The Book of Job is one of the most beautiful books in the entire Bible and a favorite of existentialists the world over, even people who don't believe strongly in the supernatural. For the Book of Job is just about the one most puzzling question that anyone that has ever lived is bound to have wondered: Why is life unfair?

Job, according to the parable, was a holy servant of God who was perfect in his obedience of divine laws. Yet one day he starts experiencing a series of increasingly catastrophic events, from the loss of his property to the loss of his family to the loss of his health. He's puzzled, for in a just world with an all-powerful all-loving God who is both just and merciful, none of it makes any sense whatsoever .

And so his friends and neighbours try to console him, till they also can only imagine that Job must have done some terrible evil, to which he's not admitting, for which he is being so ruthlessly punished.

Finally in his frustration Job can stand it no longer and instead of simply trusting in God cries out to God, almost accusing Him of bad faith. Job is at his wits' end and nearly at the end of his faith, it might appear, when God finally answers not Job's questions over why God has permitted all this anguish, but answers rhetorically with challenge after challenge along the lines of where-were-you-when-I-created-the-world, fundamentally pronouncing, Who are you to judge me?

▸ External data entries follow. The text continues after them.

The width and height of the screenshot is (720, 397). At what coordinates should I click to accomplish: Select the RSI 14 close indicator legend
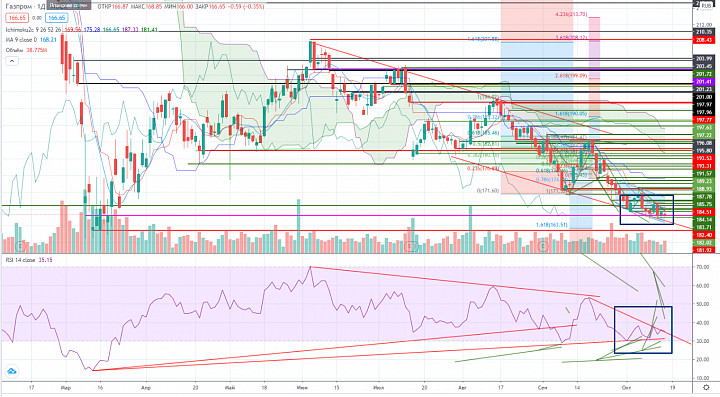pyautogui.click(x=20, y=260)
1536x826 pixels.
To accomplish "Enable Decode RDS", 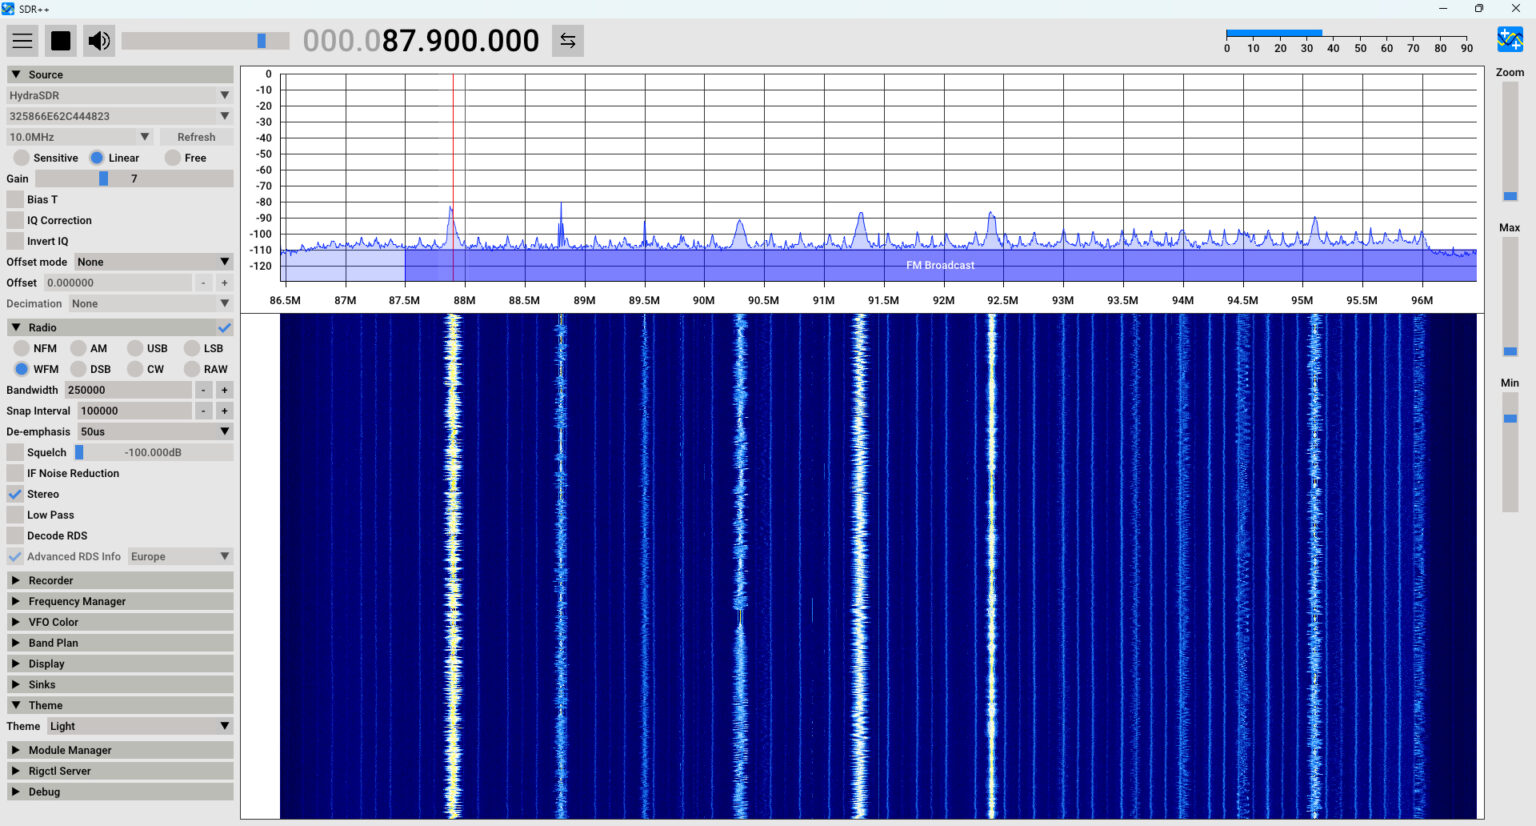I will pos(14,535).
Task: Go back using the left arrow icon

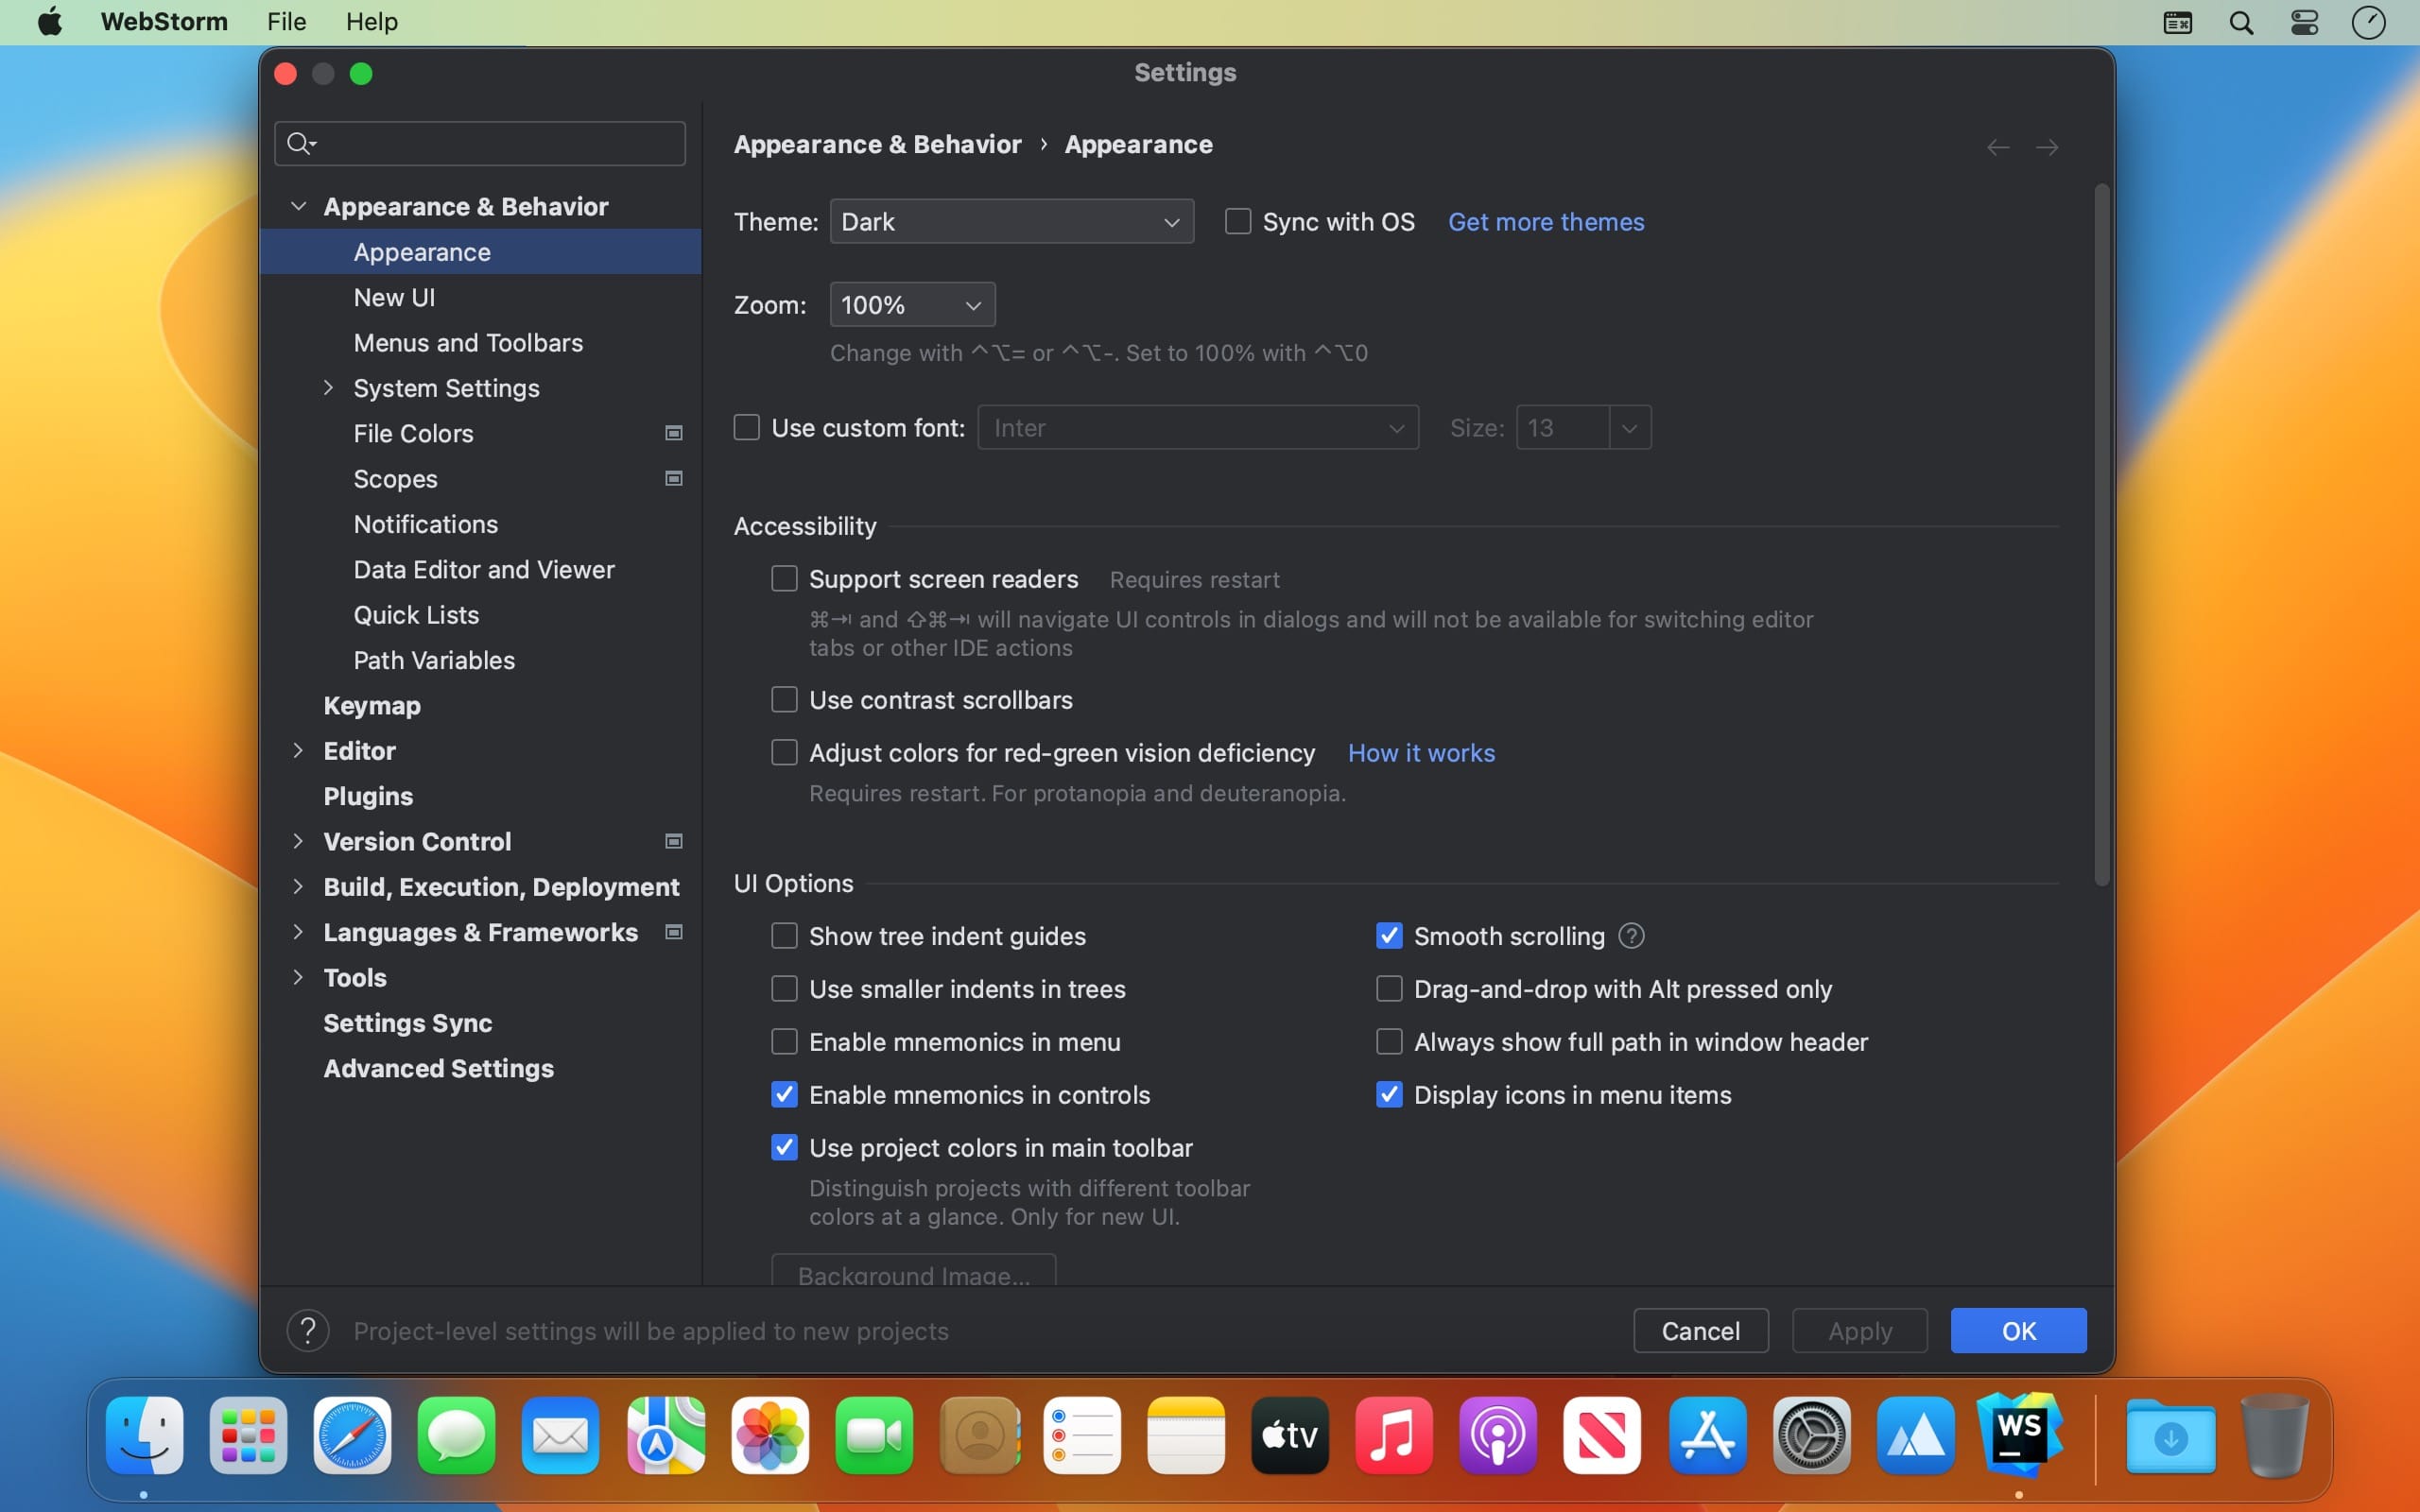Action: 1998,147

In this story we will be able to see the futility of inquiring after life's fundamental unfairness. For what appears unfair to us is just a part of a larger natural activity that just happens to inconvenience us, oftentimes seriously, even fatally.

But it's not private and maybe that is the most bitter moral of all, that such things happen without any reference in the slightest to our individual selves, which is to assert, our egos.